## SUPPLIED DATA
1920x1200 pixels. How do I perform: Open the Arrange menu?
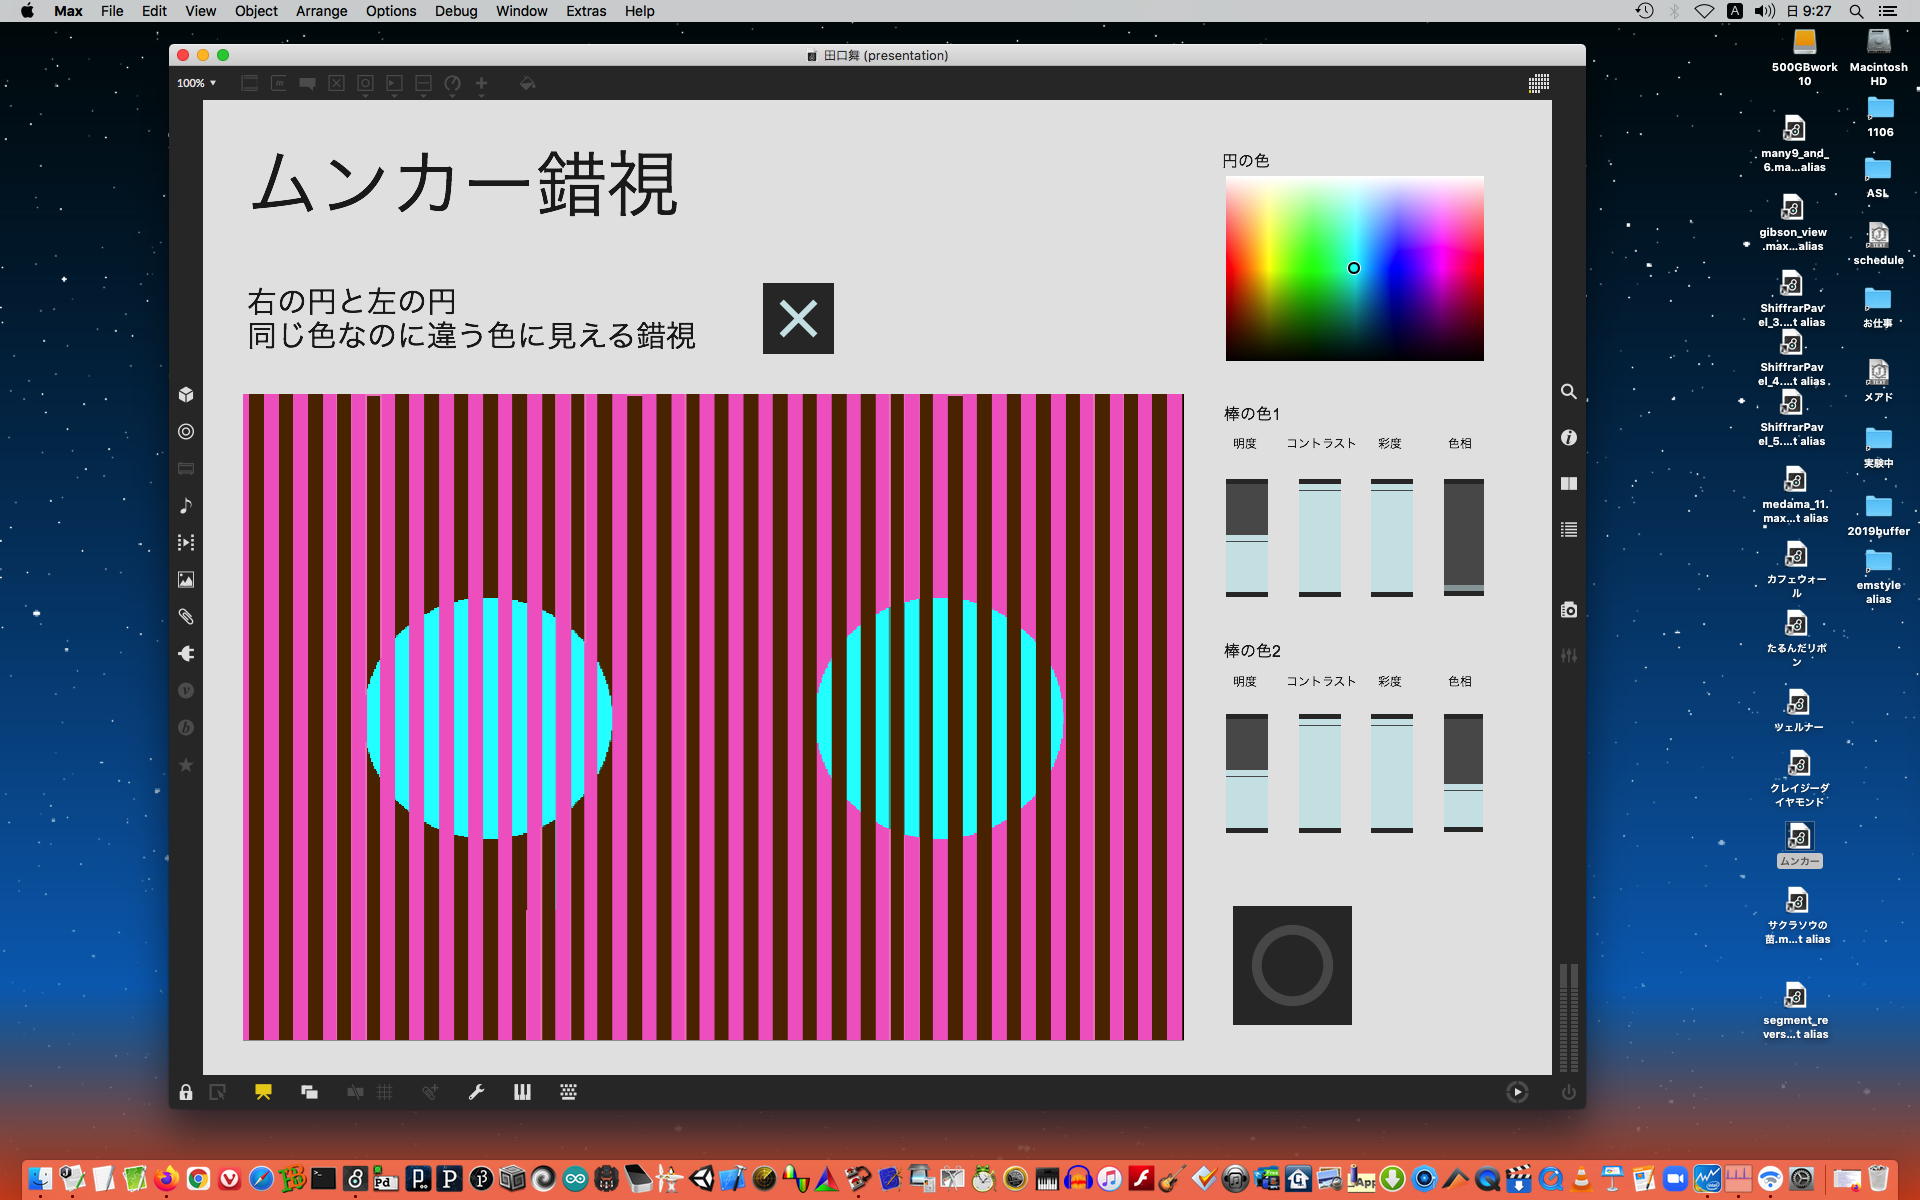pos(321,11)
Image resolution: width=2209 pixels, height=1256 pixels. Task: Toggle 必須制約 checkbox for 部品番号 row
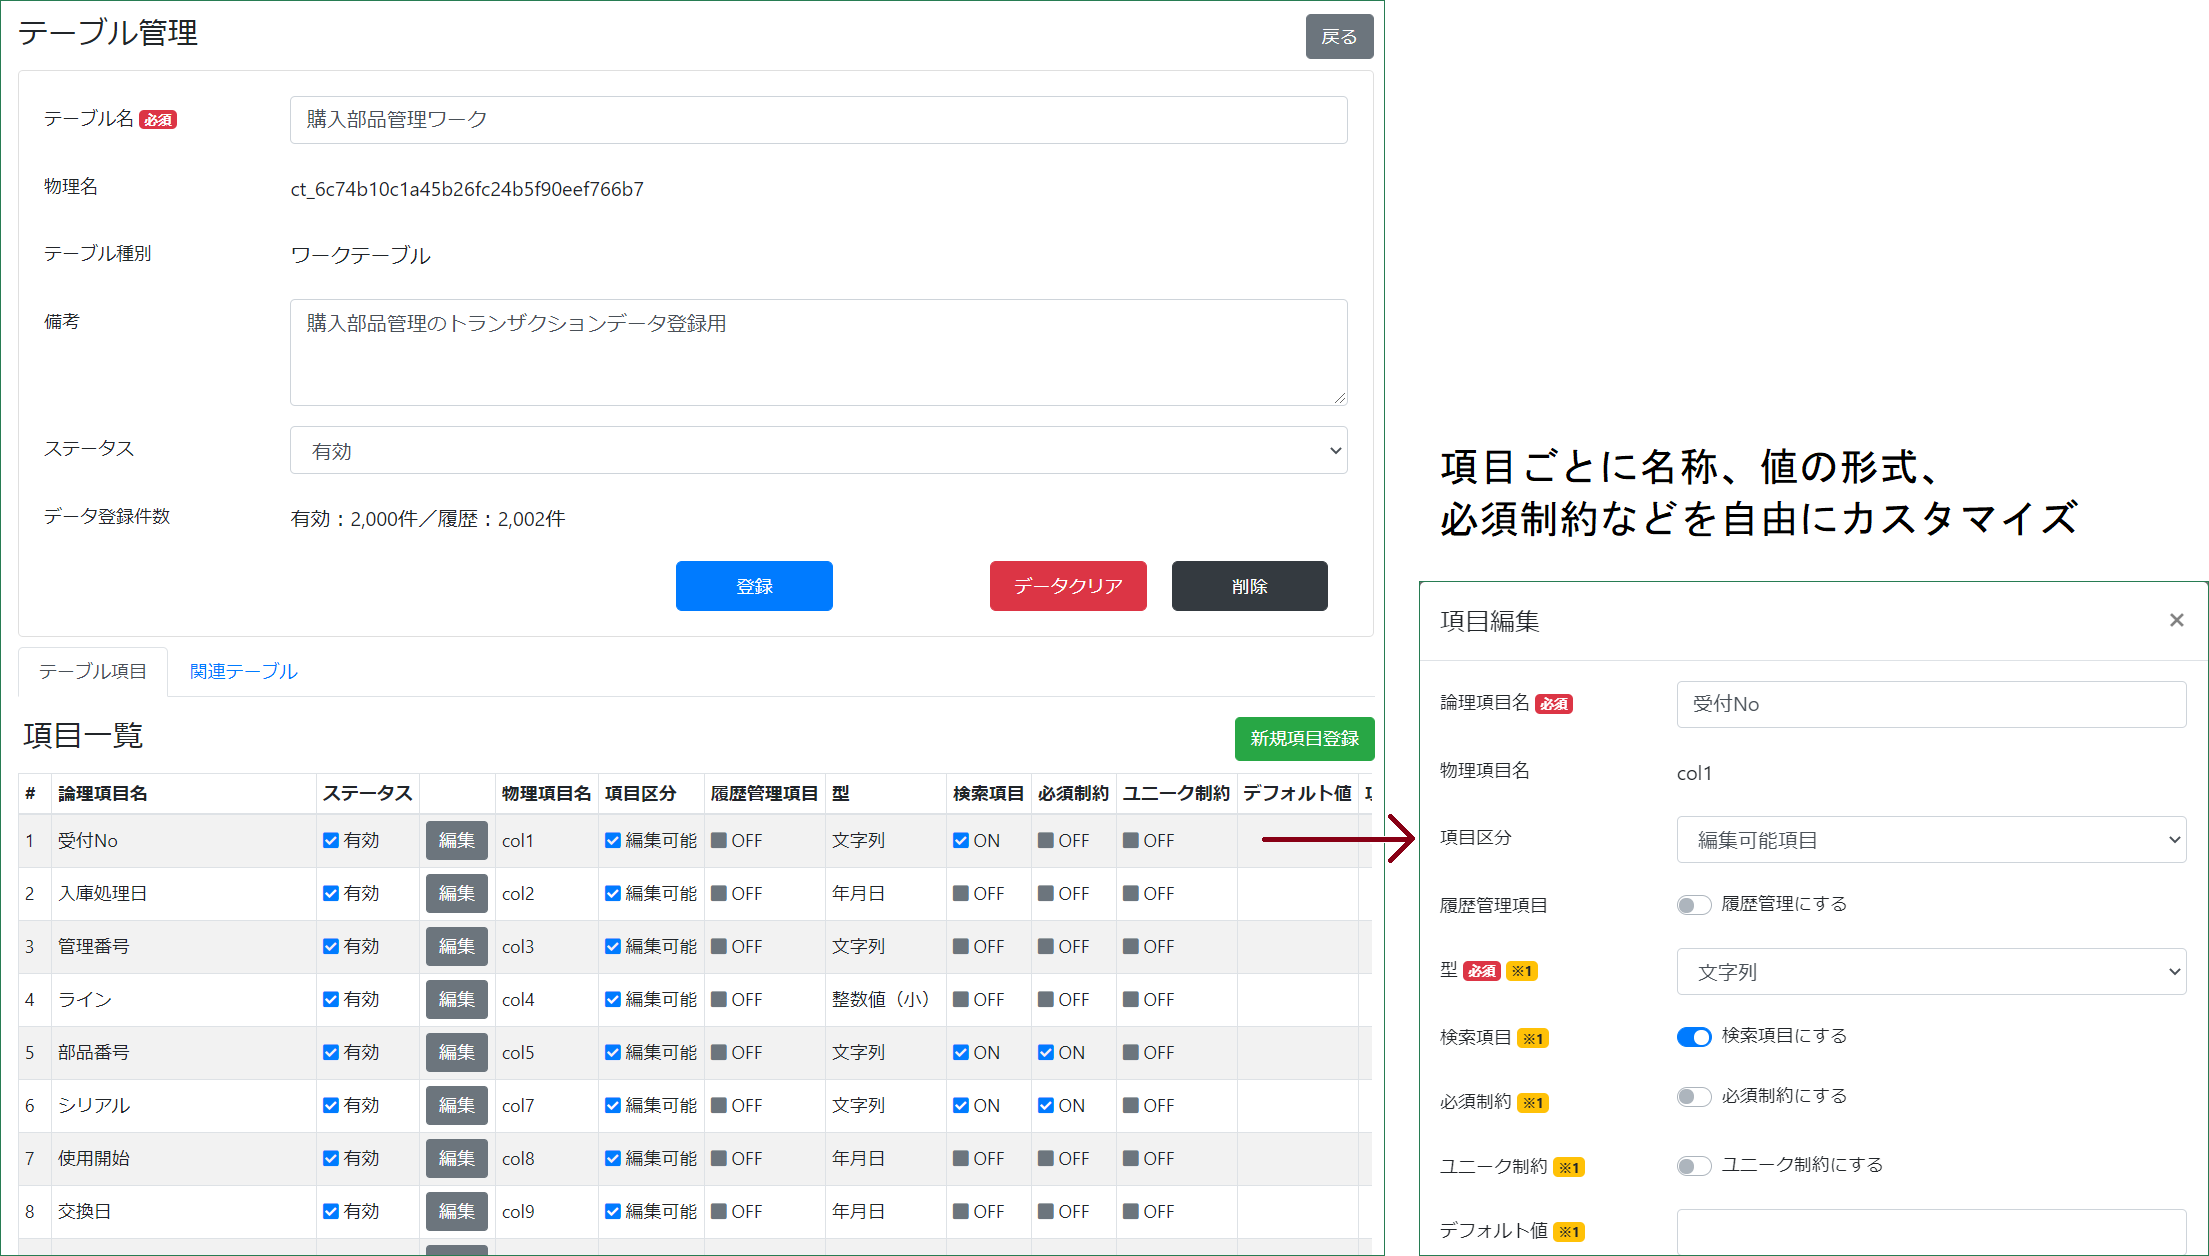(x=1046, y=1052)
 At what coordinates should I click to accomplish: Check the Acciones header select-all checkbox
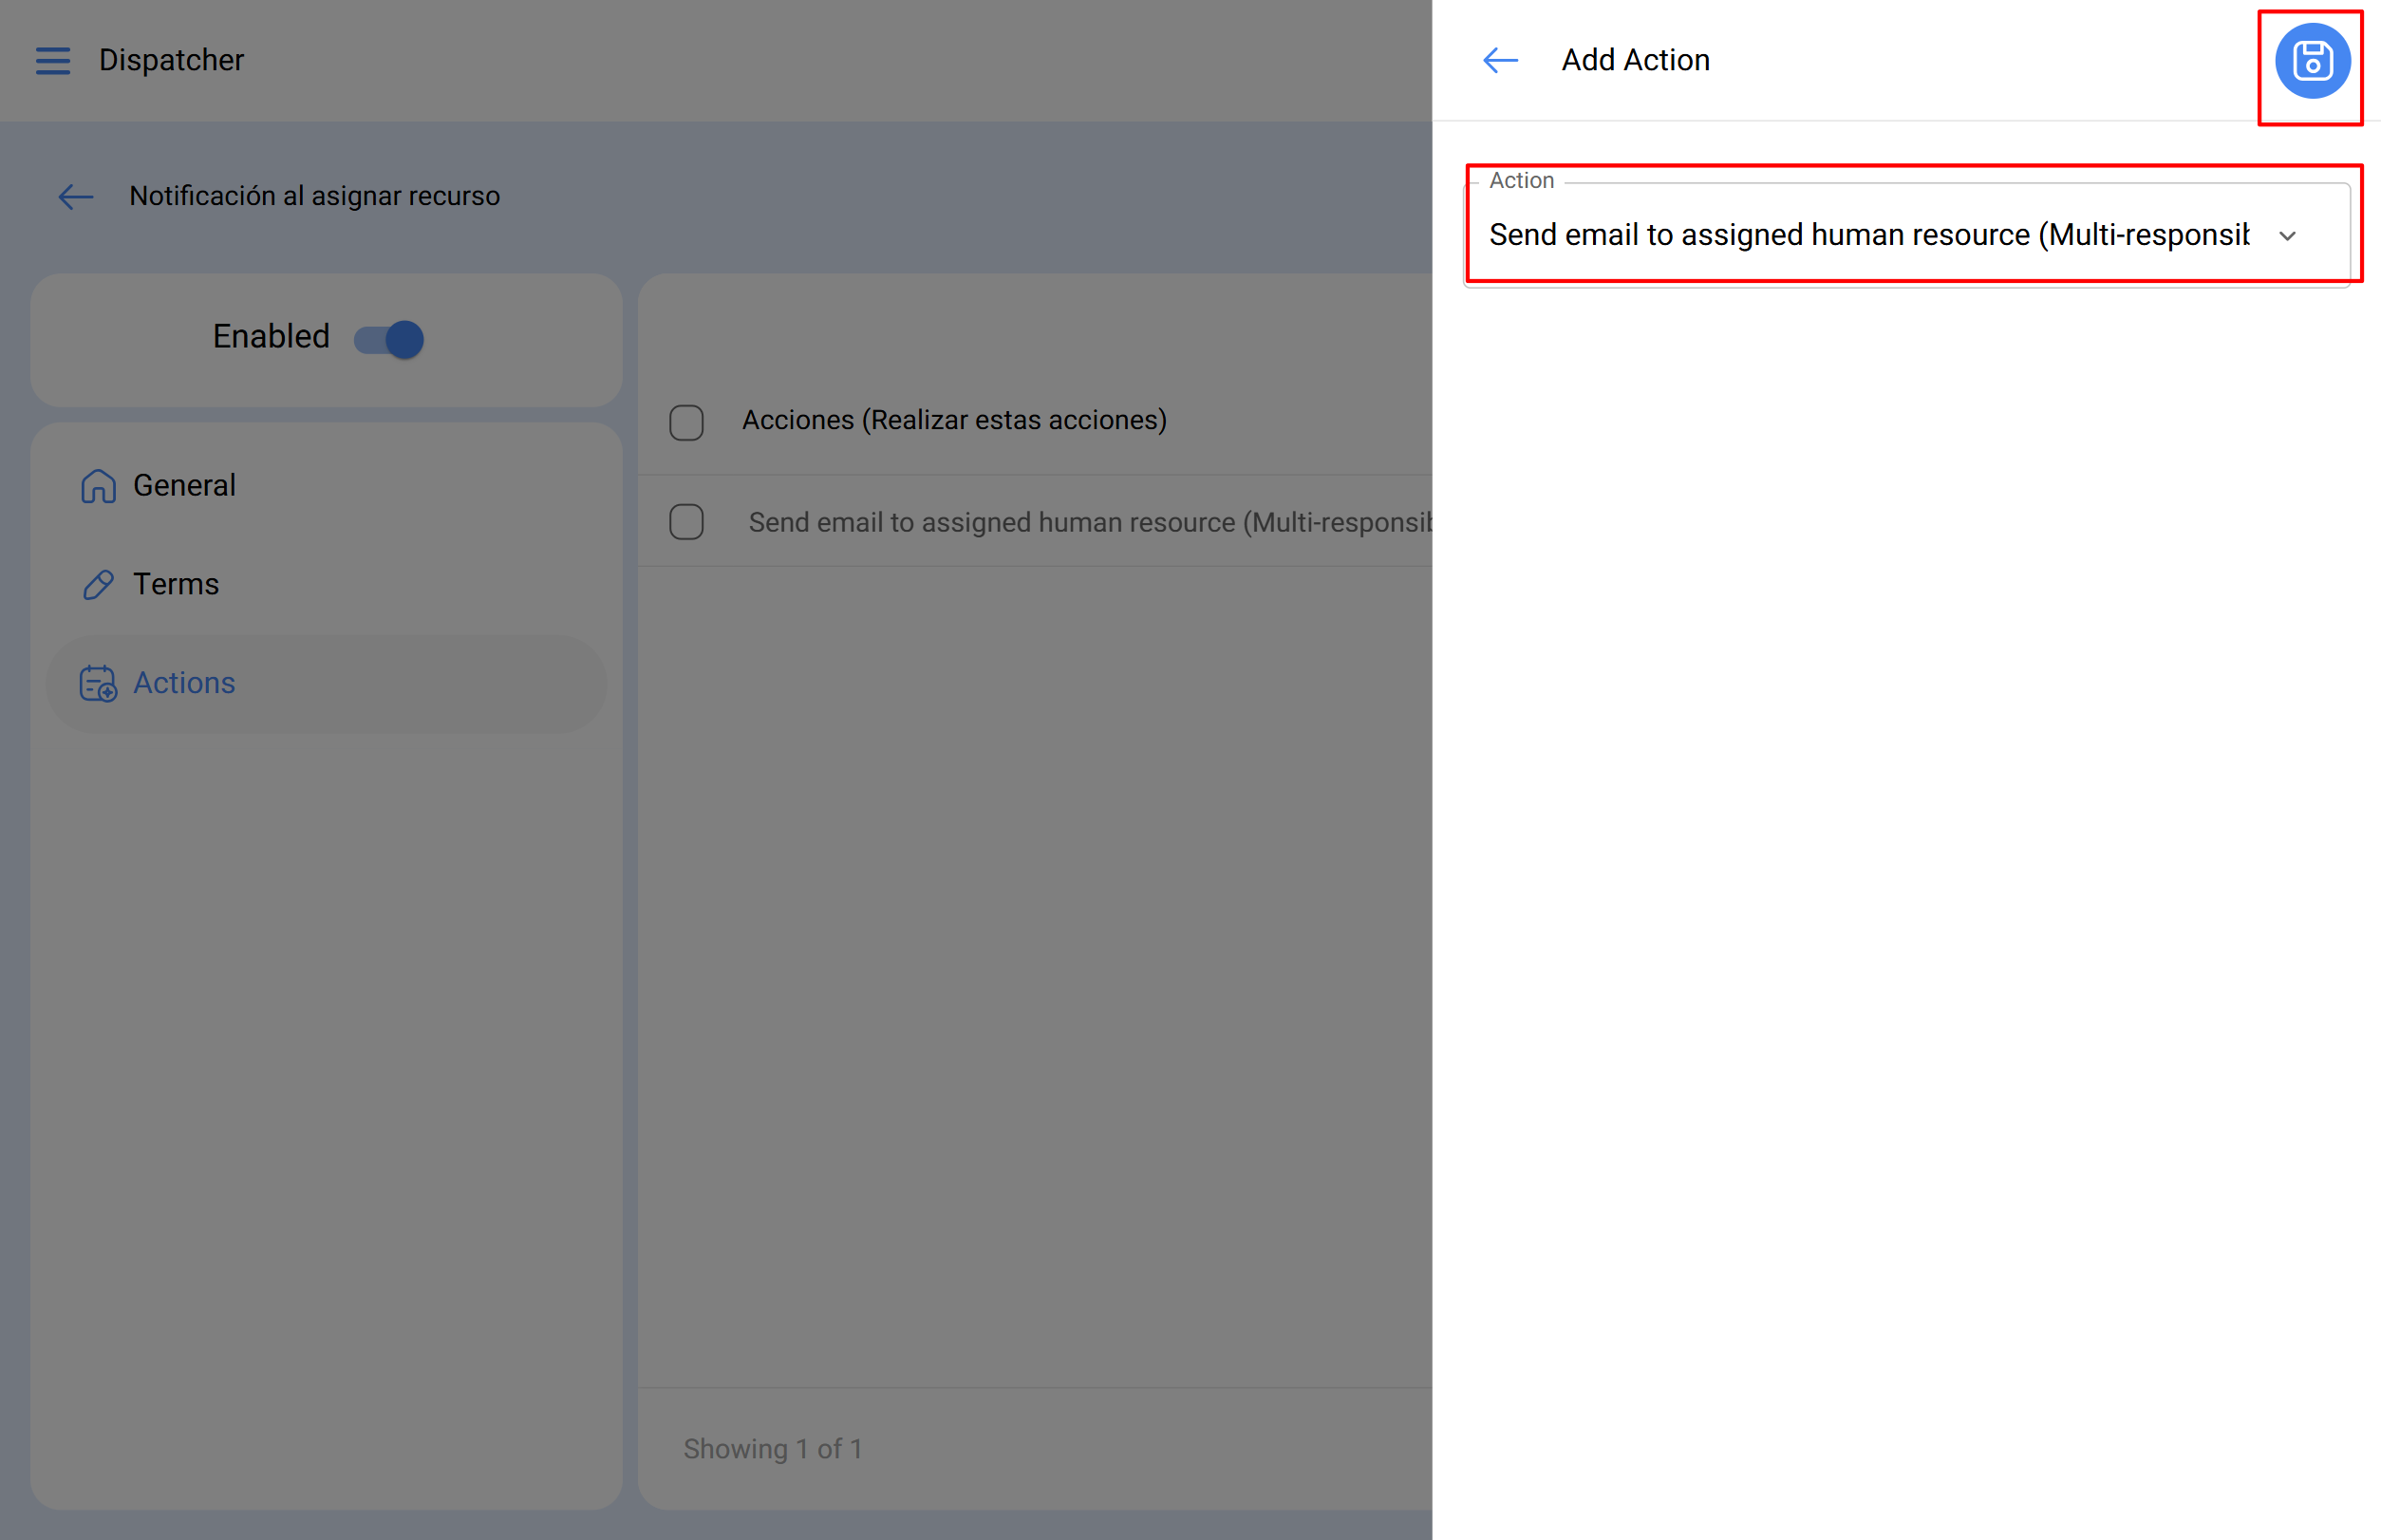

## PROMPT
Copy all entries exactly; skip pictures.

## ANSWER
1920x1200 pixels. How do I perform: Open the Arrange menu?
pos(321,11)
Image resolution: width=2209 pixels, height=1256 pixels. Task: Toggle 必須制約 checkbox for 部品番号 row
(x=1046, y=1052)
 At what coordinates should I click to accomplish: Check the Acciones header select-all checkbox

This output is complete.